ALTER TABLE … RECLUSTER is Classified as DML, not DDL

By Eric Lin

We all know that ALTER TABLE is a DDL (Data Definition Language), not a DML (Data Manipulation Language), because ALTER TABLE only changes metadata information about a table, like adding a new column, or changing existing column names..

If you are unsure about the differences between DDL and DML, please refer to this page on StackOverflow for details:

What are DDL and DML?

I will copy the chart below for your reference:

However, ALTER TABLE …. RECLUSTER is a bit different from the traditional ALTER TABLE command. What it does is to recluster the table in question based on defined key/keys, so that the underlining data for the table is balanced in each micro-partition. This can greatly help to improve query performance.

This post is not about how CLUSTERing works in Snowflake. If CLUSTERing concept is new to you, I suggest that you refer to below doc first:

Clustering Keys & Clustered Tables

So, what happens behind the scene when user runs ALTER TABLE …. RECLUSTER query in Snowflake? Snowflake will turn the query into INSERT statement, because if you know how micro-partition works in Snowflake, they are immutable, so in order to recluster all the data for a given table, new micro-partitions need to be created. In this case, since we have underlining data changes, it makes sense that this RECLUSTER query should be classified as DML, not DDL.

This is also mentioned in Snowflake’s official doc regarding Manual Reclustering, which is Deprecated feature and replaced by Automatic Reclustering.

Why it is important? Well, this will affect how it works with Transactions in Snowflake.

Consider below two examples:

BEGIN;
ALTER TABLE CLUSTER_TEST ADD COLUMN c2 VARCHAR;
BEGIN;
ALTER TABLE CLUSTER_TEST RECLUSTER;

Notice that I do not have COMMIT statement in the end. Do you know what will happen after we execute above two statement blocks, in separate sessions of course?

Let’s refer to Snowflake’s official documentation on how Transaction works for DDL.

Transactions > DDL

You can see that for DDLs, implicit transactions will be wrapped around them, while DML will not. So in our first example above, since it is a DDL, as it only tries to add a new column to the table, the change will be COMMITTED straightaway. If you open a new session and DESCRIBE the table, you should see the new column, even though we have not manually COMMITTED the transaction that we started.
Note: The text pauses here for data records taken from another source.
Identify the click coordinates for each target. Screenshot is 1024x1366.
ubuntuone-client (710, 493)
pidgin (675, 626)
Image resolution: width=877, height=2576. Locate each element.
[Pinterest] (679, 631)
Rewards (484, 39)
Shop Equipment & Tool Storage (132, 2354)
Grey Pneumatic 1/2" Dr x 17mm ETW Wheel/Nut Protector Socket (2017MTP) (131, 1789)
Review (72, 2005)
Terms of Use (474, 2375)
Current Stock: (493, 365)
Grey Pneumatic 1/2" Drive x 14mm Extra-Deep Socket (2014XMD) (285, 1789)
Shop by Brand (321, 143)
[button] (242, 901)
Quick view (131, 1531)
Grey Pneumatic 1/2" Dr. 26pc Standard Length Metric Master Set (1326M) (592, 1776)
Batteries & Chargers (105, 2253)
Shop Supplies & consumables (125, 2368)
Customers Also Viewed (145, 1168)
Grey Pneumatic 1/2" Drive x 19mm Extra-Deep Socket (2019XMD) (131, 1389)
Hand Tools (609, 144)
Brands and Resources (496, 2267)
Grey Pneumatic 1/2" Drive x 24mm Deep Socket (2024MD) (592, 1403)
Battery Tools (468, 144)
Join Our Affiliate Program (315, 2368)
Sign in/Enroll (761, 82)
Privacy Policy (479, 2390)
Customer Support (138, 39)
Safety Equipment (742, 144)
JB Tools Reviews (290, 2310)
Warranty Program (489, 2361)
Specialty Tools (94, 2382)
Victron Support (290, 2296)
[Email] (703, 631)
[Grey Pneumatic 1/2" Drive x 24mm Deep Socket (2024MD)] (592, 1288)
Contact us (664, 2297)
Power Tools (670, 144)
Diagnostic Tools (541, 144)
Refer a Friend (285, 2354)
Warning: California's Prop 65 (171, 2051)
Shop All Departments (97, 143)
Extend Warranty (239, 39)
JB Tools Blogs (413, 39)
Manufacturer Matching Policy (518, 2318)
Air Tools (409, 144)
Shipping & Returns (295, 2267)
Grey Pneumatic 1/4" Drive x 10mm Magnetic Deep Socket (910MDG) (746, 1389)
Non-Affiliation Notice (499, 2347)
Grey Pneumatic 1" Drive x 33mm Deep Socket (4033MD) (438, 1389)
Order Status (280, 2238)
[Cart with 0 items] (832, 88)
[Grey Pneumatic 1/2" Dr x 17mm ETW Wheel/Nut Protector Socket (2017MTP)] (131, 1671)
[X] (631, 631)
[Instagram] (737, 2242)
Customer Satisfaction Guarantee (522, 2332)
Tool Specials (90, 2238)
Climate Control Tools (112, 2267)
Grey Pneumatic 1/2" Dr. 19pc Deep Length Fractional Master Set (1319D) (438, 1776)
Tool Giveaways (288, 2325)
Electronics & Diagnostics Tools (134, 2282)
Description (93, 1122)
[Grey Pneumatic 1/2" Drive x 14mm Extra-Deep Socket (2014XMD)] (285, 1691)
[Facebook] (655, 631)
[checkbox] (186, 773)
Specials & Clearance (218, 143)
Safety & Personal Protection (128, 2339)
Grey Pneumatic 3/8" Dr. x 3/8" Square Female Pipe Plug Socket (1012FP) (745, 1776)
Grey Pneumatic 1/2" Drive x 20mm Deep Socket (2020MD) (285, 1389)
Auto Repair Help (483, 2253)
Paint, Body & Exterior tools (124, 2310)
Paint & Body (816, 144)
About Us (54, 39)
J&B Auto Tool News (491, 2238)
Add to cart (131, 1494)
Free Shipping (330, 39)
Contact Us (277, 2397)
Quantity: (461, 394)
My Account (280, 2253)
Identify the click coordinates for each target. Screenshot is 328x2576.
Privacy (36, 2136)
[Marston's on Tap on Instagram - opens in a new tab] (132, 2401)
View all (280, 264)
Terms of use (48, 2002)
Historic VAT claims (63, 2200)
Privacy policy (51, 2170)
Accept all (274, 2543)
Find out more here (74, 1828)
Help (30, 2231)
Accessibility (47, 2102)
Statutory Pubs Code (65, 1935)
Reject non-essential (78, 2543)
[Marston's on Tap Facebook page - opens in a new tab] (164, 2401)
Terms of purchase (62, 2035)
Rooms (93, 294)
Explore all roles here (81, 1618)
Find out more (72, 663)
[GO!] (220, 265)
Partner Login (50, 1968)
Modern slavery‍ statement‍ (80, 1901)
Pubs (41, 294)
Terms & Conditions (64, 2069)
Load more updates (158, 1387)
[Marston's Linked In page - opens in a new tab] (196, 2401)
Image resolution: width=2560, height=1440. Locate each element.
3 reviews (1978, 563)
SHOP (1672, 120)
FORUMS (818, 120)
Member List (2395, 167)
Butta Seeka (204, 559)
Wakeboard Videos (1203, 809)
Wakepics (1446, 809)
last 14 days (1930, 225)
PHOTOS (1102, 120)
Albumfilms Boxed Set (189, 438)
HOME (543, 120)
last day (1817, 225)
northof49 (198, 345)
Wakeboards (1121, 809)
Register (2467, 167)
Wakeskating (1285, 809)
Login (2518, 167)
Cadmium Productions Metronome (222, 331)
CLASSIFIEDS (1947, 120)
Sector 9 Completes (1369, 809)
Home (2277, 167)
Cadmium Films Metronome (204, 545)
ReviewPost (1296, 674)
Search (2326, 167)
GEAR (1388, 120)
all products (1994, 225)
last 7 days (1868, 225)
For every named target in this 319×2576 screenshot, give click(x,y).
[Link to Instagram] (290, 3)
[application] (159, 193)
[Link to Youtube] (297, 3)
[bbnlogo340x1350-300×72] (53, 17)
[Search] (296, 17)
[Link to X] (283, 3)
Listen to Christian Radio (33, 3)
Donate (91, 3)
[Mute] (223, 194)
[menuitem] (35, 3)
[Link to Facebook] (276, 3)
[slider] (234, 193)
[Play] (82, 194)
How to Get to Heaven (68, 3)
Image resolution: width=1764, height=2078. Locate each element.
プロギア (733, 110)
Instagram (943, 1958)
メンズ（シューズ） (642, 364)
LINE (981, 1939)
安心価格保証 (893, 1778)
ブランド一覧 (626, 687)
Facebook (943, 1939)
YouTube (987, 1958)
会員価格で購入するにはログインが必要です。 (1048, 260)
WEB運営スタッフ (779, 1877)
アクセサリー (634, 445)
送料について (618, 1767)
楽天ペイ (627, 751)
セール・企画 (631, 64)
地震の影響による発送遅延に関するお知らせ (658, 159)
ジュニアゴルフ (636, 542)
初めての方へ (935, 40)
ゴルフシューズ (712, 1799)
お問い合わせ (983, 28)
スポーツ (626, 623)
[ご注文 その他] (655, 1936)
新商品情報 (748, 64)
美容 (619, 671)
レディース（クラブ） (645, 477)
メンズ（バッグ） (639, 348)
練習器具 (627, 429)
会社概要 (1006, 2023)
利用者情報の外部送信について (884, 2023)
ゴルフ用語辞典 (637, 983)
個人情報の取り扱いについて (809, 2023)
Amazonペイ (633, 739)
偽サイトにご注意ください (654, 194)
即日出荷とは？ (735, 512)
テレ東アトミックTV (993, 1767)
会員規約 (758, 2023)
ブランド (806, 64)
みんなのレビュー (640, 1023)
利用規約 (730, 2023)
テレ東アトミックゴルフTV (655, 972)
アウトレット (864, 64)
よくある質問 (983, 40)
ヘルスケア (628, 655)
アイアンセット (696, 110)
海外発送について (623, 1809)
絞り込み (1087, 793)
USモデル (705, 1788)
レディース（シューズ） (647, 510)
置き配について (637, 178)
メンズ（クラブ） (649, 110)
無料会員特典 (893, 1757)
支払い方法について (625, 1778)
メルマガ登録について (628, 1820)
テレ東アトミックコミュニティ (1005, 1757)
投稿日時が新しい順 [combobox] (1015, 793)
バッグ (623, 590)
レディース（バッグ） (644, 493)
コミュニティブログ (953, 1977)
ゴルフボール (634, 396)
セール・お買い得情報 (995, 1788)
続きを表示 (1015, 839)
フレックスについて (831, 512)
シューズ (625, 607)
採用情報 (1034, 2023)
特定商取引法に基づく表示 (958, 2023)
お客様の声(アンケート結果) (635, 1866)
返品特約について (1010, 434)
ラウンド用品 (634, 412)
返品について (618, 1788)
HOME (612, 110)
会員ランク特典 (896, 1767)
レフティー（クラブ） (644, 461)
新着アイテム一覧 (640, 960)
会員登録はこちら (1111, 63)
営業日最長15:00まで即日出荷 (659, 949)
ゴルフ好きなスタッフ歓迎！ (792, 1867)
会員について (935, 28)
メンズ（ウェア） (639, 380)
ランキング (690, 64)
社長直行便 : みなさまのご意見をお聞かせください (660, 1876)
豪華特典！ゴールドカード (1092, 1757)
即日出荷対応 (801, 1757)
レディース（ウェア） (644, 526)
Let’s check the second example where we tried to RECLUTER the table. After you run the query, open another session and run “SHOW LOCKS”, you will see that the table is locked by the RECLUSTER query that I just ran (01983abc-06ce-2f06-0000-01d106494b26):

+---------------------------+------------+---------------+-------------------------------+---------+-------------------------------+--------------------------------------+
| resource                  | type       |   transaction | transaction_started_on        | status  | acquired_on                   | query_id                             |
|---------------------------+------------+---------------+-------------------------------+---------+-------------------------------+--------------------------------------|
| ERICLIN.TEST.CLUSTER_TEST | PARTITIONS | 1605223450357 | 2020-11-12 23:24:10.357 +0000 | HOLDING | 2020-11-12 23:24:23.830 +0000 | 01983abc-06ce-2f06-0000-01d106494b26 |
+---------------------------+------------+---------------+-------------------------------+---------+-------------------------------+--------------------------------------+

The lock won’t be released unless COMMIT is executed.

I think this might cause some confusion to Snowflake users so I posted this blog and hope this can help to some users.